Séance du samedi 15 mai au matin

L’Assemblée passe ensuite à son ordre du jour qui a pour objet la discussion du message de M. de Montmorin, ministre des Affaires étrangères, sur les armements de l’Angleterre et le différend survenu entre la Grande-Bretagne et l’Espagne.

M. le duc de Biron. — Un grand différend s’élève entre l’Espagne et l’Angleterre : les deux puissances font des armements considérables, et le roi a donné communication des mesures qu’il a cru devoir prendre pour assurer la tranquillité générale et pour la sûreté du Commerce. Jamais la paix n’a été plus nécessaire ; il appartient à une grande nation de se porter médiatrice entre deux grandes nations ; mais pour être utilement juste, il faut être redouté et respecté; mais en se rendant redoutable, il ne faut pas oublier que la loyauté et toutes les vertus sont les compagnes de la liberté. Un peuple libre doit être le plus loyal des alliés. Qui ne sait que la guerre à laquelle nous prendrions la moindre part serait très onéreuse pour nous. S’y exposer, ce serait compromettre notre commerce, et avec lui la subsistance sacrée de deux millions d’hommes… Notre prospérité est tellement attachée au bonheur de l’Espagne, que nous devons craindre de l’abandonner. Nous ne pouvons oublier que cette puissance a été pour nous une alliée généreuse : si les représentants de la nation ont cru de leur loyauté de prendre sous leur sauvegarde les dettes contractées par le despotisme, ne croiront-ils pas devoir respecter les obligations de reconnaissance contractées avec une grande nation ? Nous devons acheter la paix par de grands sacrifices, mais non par celui de l’honneur et du caractère national.

Un de nos rois disait : Tout est perdu, fors l’honneur, et tout fut sauvé. Rien n’est perdu, et l’honneur sera toujours notre force, comme il a toujours fait notre loi… Toute paix est détruite, si l’on déclare qu’on n’a pas la forcé de faire la guerre. On dit qu’il n’y a pas d’armée, qu’il n’y a pas de force publique : ne laissons pas insulter la liberté et la Révolution ; ne laissons pas dire que les efforts d’un peuple libre seraient moins grands que ceux du despotisme.
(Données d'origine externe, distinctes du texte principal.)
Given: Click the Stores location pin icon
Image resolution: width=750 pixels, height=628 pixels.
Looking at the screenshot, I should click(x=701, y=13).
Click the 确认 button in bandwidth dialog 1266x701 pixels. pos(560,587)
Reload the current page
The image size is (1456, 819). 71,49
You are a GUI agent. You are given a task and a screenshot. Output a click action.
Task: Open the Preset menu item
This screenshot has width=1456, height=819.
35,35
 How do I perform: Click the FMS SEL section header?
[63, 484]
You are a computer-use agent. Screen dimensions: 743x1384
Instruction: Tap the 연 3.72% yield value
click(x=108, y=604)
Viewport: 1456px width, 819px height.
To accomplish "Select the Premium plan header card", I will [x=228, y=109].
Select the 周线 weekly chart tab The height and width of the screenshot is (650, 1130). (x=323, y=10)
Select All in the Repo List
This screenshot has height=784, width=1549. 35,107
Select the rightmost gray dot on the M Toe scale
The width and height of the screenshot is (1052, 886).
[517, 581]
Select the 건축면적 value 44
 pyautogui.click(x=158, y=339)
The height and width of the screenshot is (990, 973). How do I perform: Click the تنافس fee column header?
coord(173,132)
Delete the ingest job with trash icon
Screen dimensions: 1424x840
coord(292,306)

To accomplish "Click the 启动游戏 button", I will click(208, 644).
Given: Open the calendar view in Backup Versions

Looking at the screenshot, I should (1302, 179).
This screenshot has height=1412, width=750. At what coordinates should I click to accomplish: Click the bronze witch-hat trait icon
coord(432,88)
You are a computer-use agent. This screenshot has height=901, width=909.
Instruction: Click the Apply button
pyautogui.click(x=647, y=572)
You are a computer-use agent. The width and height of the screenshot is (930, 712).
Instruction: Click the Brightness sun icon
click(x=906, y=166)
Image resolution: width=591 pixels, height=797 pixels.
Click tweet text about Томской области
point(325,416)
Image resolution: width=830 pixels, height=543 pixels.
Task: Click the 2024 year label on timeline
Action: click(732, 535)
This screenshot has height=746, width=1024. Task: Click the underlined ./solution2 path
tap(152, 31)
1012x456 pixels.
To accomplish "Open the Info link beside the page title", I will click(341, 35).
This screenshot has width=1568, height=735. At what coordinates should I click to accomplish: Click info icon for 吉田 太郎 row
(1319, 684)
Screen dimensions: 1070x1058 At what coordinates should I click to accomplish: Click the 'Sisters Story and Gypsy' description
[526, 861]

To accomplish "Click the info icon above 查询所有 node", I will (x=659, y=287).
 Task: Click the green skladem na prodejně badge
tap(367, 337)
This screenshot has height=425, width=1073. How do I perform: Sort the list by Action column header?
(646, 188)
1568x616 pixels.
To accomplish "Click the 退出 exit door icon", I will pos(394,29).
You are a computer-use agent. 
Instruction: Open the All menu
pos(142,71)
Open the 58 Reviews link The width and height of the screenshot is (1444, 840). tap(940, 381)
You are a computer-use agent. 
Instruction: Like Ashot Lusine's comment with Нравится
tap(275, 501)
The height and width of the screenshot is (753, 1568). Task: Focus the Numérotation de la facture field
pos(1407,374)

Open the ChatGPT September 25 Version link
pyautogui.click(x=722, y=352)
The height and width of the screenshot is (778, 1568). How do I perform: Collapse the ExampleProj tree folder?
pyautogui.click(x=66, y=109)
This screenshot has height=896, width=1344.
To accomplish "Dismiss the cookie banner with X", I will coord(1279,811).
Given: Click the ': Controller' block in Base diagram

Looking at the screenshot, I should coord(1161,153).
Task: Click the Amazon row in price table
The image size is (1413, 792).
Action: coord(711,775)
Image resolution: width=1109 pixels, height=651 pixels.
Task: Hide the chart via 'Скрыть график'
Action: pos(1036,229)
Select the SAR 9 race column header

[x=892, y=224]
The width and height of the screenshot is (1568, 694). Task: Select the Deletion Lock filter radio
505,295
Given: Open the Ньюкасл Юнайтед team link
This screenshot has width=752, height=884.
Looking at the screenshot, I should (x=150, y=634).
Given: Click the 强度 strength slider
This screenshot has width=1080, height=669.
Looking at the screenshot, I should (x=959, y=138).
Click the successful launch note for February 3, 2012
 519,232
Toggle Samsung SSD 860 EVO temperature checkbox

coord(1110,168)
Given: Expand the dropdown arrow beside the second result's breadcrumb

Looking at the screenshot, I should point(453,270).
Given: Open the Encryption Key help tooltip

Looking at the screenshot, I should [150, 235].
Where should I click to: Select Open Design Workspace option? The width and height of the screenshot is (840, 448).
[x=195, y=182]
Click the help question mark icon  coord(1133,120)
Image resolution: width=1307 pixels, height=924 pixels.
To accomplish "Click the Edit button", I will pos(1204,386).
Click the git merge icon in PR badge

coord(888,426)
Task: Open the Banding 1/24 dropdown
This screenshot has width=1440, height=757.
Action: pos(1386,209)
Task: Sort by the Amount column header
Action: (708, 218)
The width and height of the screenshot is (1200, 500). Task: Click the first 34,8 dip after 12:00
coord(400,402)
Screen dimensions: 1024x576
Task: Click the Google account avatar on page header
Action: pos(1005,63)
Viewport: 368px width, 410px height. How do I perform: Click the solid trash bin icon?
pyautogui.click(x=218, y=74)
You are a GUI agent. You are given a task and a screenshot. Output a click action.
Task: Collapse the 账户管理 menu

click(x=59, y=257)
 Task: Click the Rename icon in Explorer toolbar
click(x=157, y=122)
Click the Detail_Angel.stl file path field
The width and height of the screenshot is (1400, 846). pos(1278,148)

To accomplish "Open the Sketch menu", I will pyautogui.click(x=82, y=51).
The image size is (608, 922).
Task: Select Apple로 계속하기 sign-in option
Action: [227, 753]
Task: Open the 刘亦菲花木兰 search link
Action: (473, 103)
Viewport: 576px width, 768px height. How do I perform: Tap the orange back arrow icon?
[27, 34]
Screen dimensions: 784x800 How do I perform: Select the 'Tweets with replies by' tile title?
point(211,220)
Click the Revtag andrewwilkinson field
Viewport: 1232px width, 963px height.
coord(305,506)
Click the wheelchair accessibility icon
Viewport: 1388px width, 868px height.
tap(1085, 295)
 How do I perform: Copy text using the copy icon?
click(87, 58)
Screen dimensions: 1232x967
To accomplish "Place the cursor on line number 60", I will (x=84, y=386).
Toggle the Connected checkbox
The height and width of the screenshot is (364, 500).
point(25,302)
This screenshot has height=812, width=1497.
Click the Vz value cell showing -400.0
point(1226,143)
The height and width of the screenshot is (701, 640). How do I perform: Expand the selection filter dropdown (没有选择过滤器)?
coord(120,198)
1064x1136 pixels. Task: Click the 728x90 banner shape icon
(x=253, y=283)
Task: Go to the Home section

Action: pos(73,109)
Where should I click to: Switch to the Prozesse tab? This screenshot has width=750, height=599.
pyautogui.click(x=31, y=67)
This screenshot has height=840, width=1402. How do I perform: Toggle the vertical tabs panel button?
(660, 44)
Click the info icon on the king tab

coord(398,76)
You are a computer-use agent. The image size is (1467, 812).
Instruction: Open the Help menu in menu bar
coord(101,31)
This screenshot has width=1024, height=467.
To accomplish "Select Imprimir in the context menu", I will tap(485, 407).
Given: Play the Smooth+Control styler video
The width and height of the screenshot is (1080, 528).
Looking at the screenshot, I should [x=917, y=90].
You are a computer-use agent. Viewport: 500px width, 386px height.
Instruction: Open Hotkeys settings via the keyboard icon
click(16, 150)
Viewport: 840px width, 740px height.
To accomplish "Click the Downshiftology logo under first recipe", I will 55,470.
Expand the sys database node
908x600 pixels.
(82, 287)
Quand nous ne devrions pas à un roi vraiment citoyen toute la confiance, tout le respect, tout l’amour que les Français lui ont voués ; quand nous ne connaîtrions pas les sentiments patriotiques de l’armée, ces millions de citoyens qui ont pris les armes pour la défense de la liberté devraient dissiper toutes nos inquiétudes… Je propose le projet de décret suivant : « L’Assemblée nationale décrète que son président se retirera devers le roi, pour le remercier des mesures qu’il a prises pour la sûreté de l’empire et du commerce, et des négociations qu’il a entamées. L’Assemblée supplie Sa Majesté de lui faire remettre l’état des besoins du département de la marine.

[…]

M. Alexandre de Lameth. — J’ai demandé la parole pour chercher à établir la question. Personne ne blâmera certainement les mesures prises par le roi ; nous pouvons délibérer maintenant, puisque les ordres sont donnés ; mais cette question incidente amène une question de principes. Il faut savoir si l’Assemblée est compétente, et si la nation souveraine doit déléguer au roi le droit de faire la paix ou la guerre : voilà la question…

(L’orateur est interrompu par une longue agitation.)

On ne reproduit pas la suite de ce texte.